## [WHAT YOU WILL DO]
Set out the lines from the one containing "The height and width of the screenshot is (550, 690)." through the end of the items as a numbered list, including both ends and skipping any blank lines. Leave the pictures out of your answer.

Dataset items
- - - - - - -

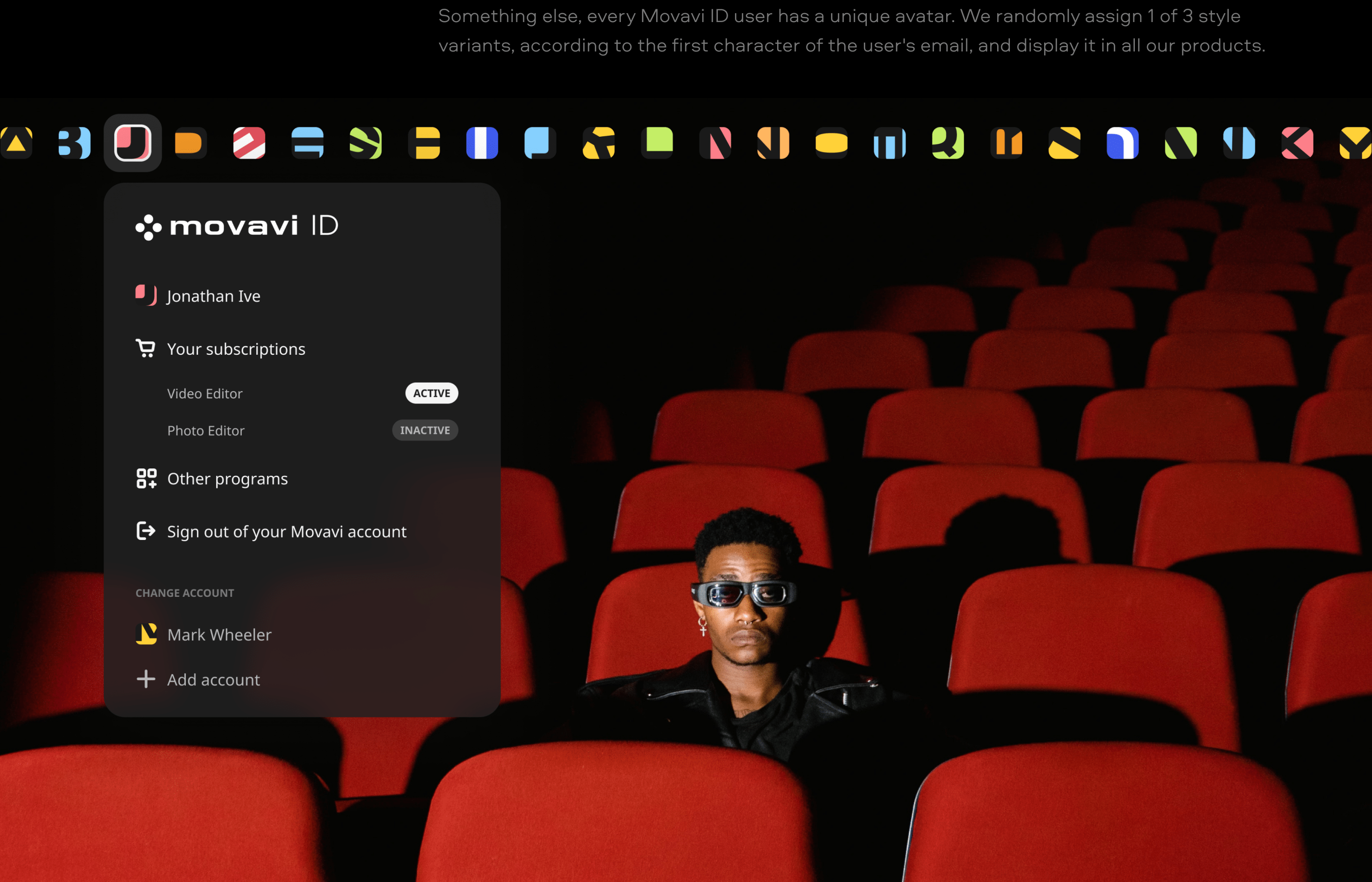This screenshot has height=882, width=1372.
Task: Click the INACTIVE badge for Photo Editor
Action: coord(424,430)
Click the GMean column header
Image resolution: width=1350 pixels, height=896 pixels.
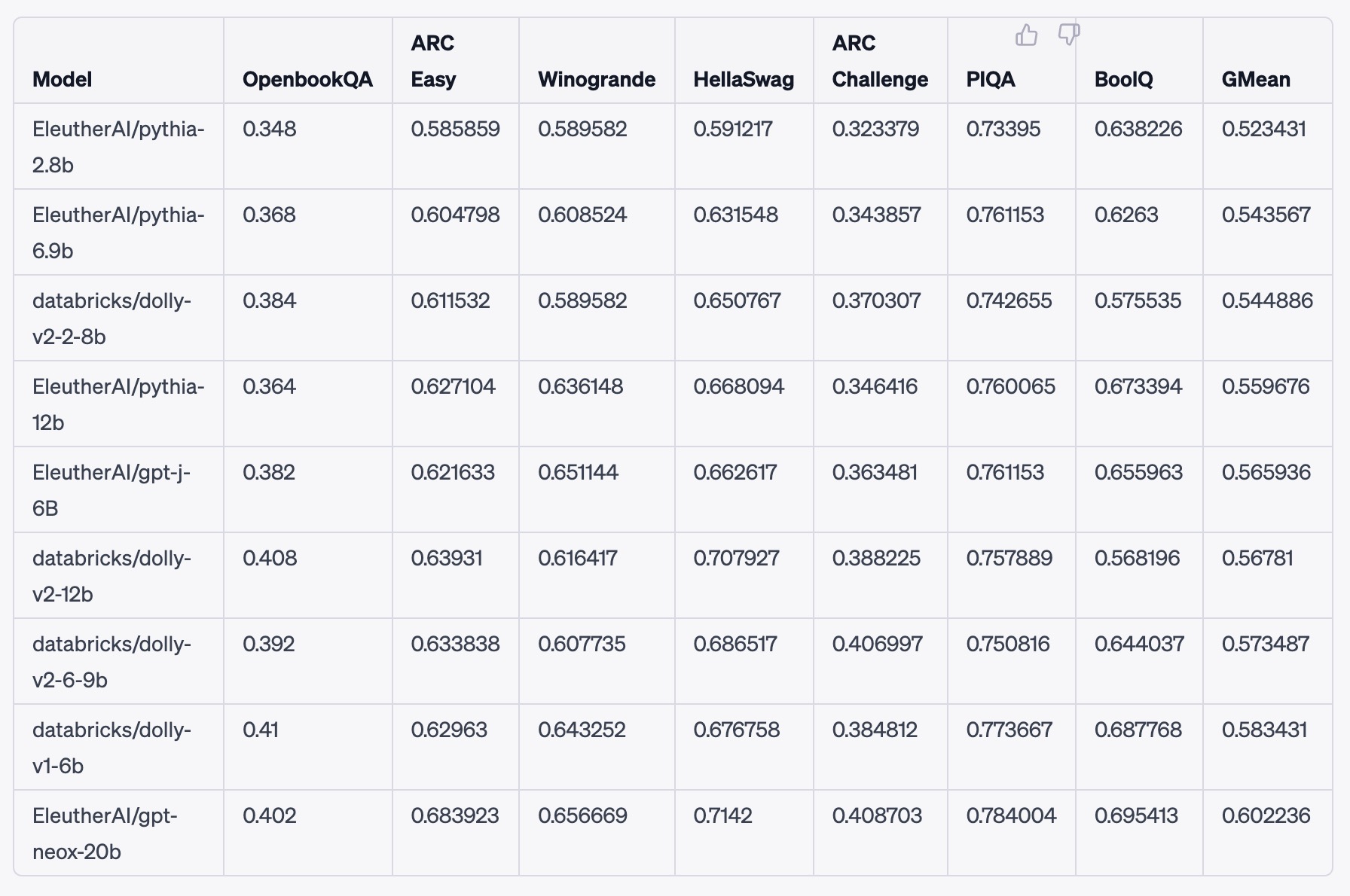click(x=1256, y=79)
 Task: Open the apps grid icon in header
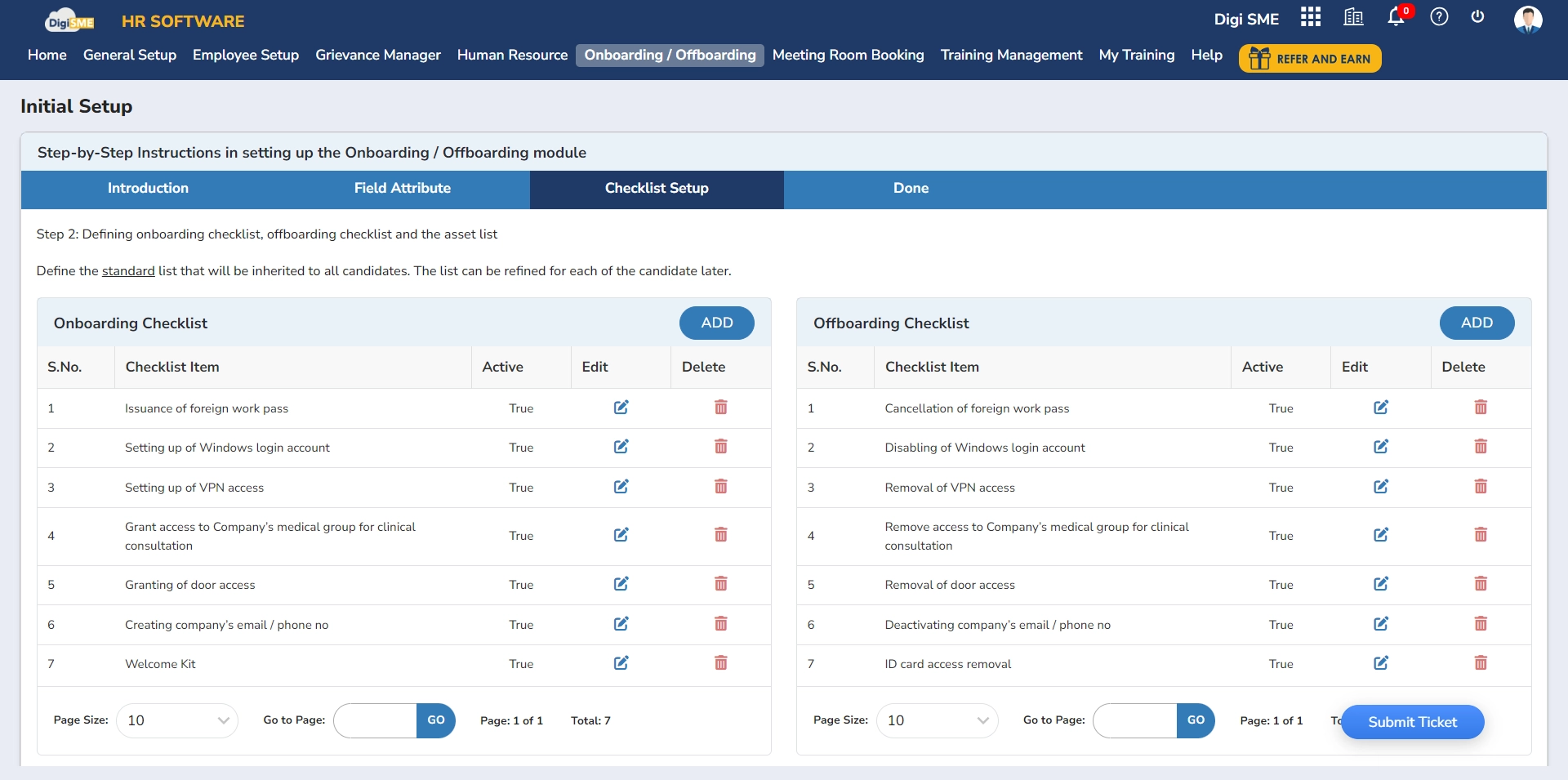[1310, 17]
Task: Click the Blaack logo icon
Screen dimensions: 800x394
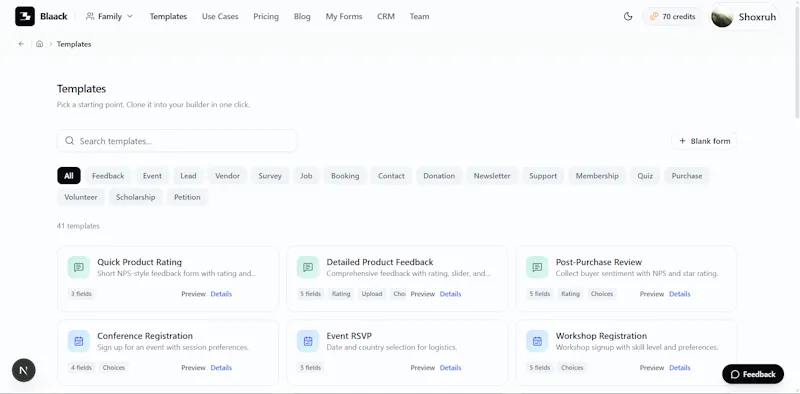Action: point(25,16)
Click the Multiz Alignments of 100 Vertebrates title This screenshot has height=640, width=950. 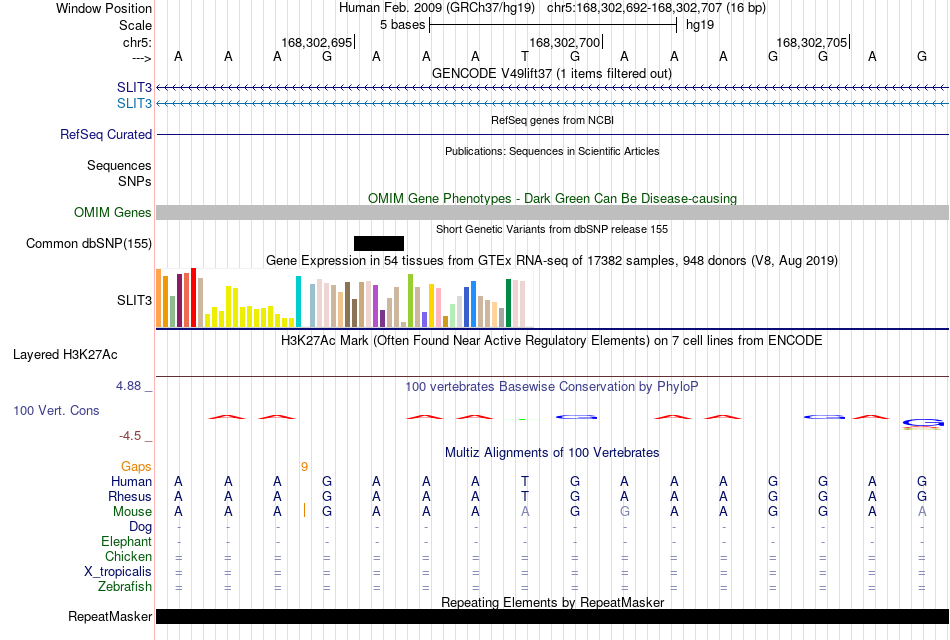pos(552,452)
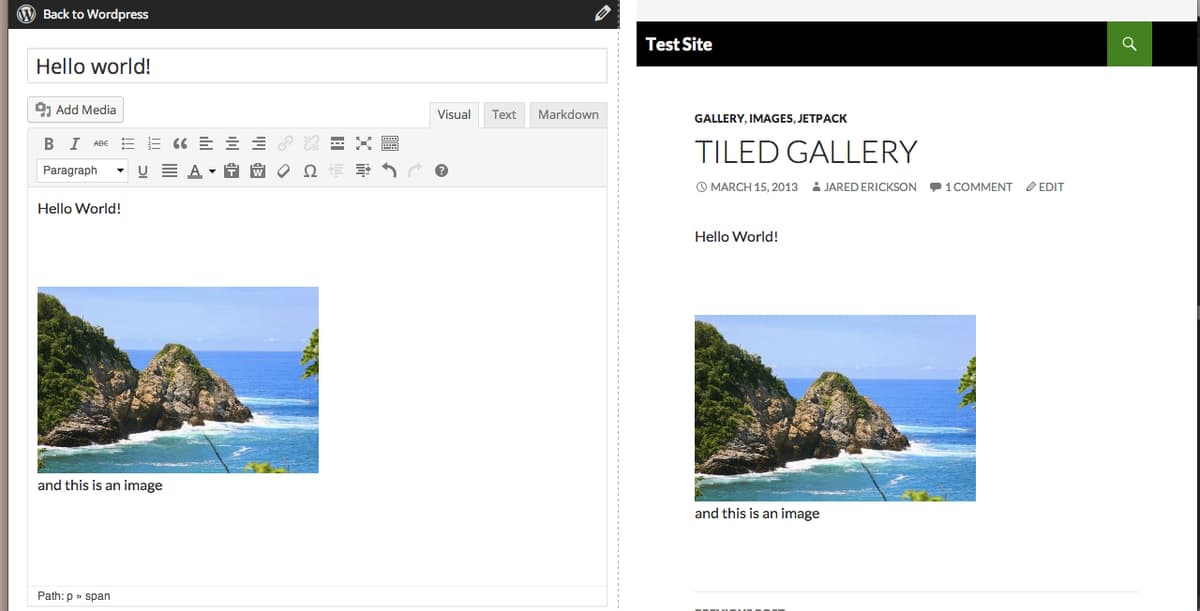Enter distraction-free fullscreen writing mode
The height and width of the screenshot is (611, 1200).
pyautogui.click(x=363, y=143)
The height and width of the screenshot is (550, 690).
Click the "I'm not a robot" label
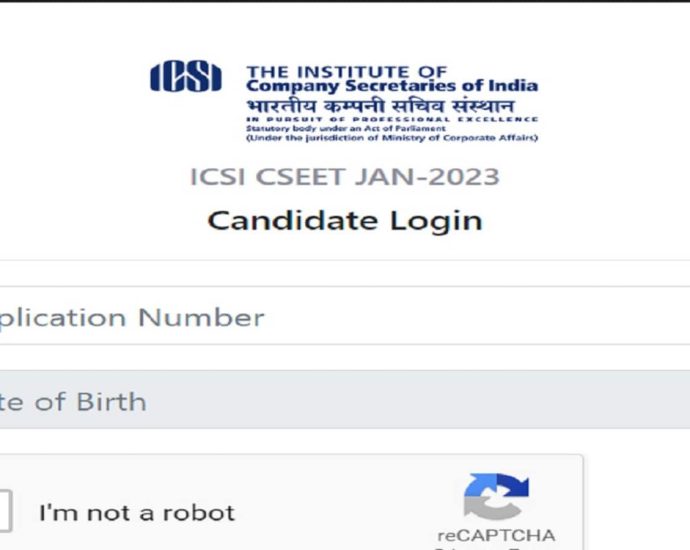pos(137,514)
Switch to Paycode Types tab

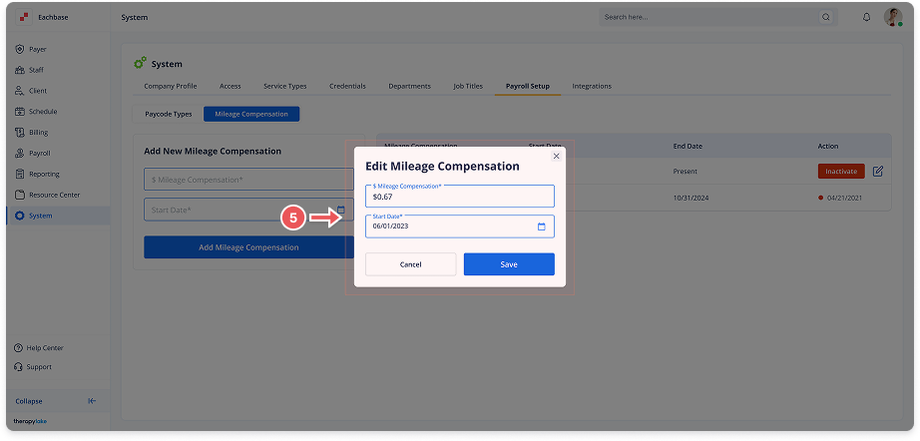coord(168,114)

- - - - - - -

## [RIGHT ANSWER]
1. The height and width of the screenshot is (550, 690).
2. Click the "I'm not a robot" label
3. pos(137,514)
4. Switch to Paycode Types tab
5. coord(168,114)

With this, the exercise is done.